SysBench: Can LLMs Follow System Message?
Authors: Yanzhao Qin, Tao Zhang, Yanjun Shen, Wenjing Luo, sunhaoze, Yan Zhang, Yujing Qiao, Weipeng Chen, Zenan Zhou, Wentao Zhang, Bin CUI
ICLR 2025 | Venue PDF | Archive PDF | Plain Text | LLM Run Details
| Reproducibility Variable | Result | LLM Response |
|---|---|---|
| Research Type | Experimental | Finally, we conduct extensive evaluation across various existing LLMs, measuring their ability to follow specified constraints given in system messages.
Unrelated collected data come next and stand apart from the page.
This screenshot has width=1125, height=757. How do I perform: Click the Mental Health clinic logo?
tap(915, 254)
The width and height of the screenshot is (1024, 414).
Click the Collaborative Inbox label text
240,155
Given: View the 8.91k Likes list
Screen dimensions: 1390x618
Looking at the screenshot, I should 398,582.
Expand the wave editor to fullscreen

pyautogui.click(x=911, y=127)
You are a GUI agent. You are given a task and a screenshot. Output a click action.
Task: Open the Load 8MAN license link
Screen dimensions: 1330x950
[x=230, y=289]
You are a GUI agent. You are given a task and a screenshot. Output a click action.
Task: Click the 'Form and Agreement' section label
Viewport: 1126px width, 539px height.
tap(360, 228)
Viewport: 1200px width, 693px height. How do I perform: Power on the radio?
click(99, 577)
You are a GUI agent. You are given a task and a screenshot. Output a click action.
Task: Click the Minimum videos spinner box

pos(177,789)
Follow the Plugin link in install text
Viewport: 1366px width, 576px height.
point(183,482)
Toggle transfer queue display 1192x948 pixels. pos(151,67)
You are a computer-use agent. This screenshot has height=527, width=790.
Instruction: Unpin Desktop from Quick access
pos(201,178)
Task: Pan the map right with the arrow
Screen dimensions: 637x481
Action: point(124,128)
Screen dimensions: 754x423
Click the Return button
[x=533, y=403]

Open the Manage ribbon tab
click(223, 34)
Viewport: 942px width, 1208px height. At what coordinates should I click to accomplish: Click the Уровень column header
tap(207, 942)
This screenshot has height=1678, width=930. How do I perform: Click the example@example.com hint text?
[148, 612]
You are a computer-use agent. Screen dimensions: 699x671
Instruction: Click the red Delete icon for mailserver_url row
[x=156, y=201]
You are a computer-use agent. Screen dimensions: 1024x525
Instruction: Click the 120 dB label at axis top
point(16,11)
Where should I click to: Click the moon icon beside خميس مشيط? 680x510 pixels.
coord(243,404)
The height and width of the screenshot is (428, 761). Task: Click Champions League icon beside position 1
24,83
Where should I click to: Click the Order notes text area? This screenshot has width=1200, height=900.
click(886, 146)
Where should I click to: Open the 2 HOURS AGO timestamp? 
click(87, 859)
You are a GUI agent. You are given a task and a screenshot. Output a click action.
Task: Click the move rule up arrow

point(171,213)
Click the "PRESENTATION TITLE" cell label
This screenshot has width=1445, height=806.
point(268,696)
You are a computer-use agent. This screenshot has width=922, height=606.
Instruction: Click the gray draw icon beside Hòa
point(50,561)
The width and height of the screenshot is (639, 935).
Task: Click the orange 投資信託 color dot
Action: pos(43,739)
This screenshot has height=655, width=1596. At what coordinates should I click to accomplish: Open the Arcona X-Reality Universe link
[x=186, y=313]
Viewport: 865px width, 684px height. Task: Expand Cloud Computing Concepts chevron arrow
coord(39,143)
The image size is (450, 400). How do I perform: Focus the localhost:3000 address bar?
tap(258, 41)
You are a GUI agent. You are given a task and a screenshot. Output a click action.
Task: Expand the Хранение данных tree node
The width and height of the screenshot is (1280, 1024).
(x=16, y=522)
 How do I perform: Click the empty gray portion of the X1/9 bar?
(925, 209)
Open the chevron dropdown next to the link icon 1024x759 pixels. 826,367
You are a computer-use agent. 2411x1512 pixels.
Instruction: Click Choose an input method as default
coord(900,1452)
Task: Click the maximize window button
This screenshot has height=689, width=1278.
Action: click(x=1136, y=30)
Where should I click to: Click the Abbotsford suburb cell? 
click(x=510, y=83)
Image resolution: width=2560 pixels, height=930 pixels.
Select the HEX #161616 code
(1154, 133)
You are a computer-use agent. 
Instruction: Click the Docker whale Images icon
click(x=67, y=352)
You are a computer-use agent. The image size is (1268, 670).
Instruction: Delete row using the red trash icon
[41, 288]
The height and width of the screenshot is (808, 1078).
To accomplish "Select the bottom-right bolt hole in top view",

The results highlight both the strengths and weaknesses of existing models, offering key insights and directions for future research. |
| Researcher Affiliation | Collaboration | 1School of CS & Key Lab of High Confidence Software Technologies (MOE), Peking University 2Baichuan Inc. 3Center for Machine Learning Research, Peking University 4Institute of Computational Social Science, Peking University (Qingdao) |
| Pseudocode | No | No explicit pseudocode or algorithm blocks are present in the paper. The methodology is described through text and mathematical formulas. |
| Open Source Code | Yes | Source code is available at https://github.com/PKU-Baichuan-MLSystem Lab/Sys Bench. |
| Open Datasets | No | The paper describes the creation of a new dataset for the Sys Bench benchmark, stating: 'We construct a high-quality dataset focusing on system message following evaluation, which includes 500 system messages, each corresponding to 5 turns of user conversations, covering a variety of application scenarios.' However, no explicit link, DOI, or repository for the dataset itself is provided; the given link is for 'Source code'. |
| Dataset Splits | Yes | The data are categorized into aligned and misaligned instructions, as well as multi-turn dependent and multi-turn parallel dialogues, providing more perspectives for analyzing model performance. As shown in Table 1, the Sys Bench dataset includes a total of 500 system messages, each of them includes 5 rounds of user conversations. The indicators across multi-turn conversation categories are: Parallel sessions (144), Dependent sessions (356), Aligned instructions (1951), Misaligned instructions (549). |
| Hardware Specification | No | The paper mentions evaluating various LLMs but does not provide any specific hardware details (like GPU/CPU models or cloud instance types) used for conducting these evaluations or running inference for the open-source models. |
| Software Dependencies | No | The paper mentions using specific LLMs (e.g., GPT-4o as a verifier) and setting inference parameters, but it does not specify any ancillary software dependencies such as programming languages, libraries, or frameworks with their version numbers. |
| Experiment Setup | Yes | We select GPT-4o as the model-based verifier in verification stage due to its demonstrated superior quality-price ratio, and set temperature to 0 to ensure deterministic output. During the generation stage, we maintain all inference parameters at their default settings across all scenarios. |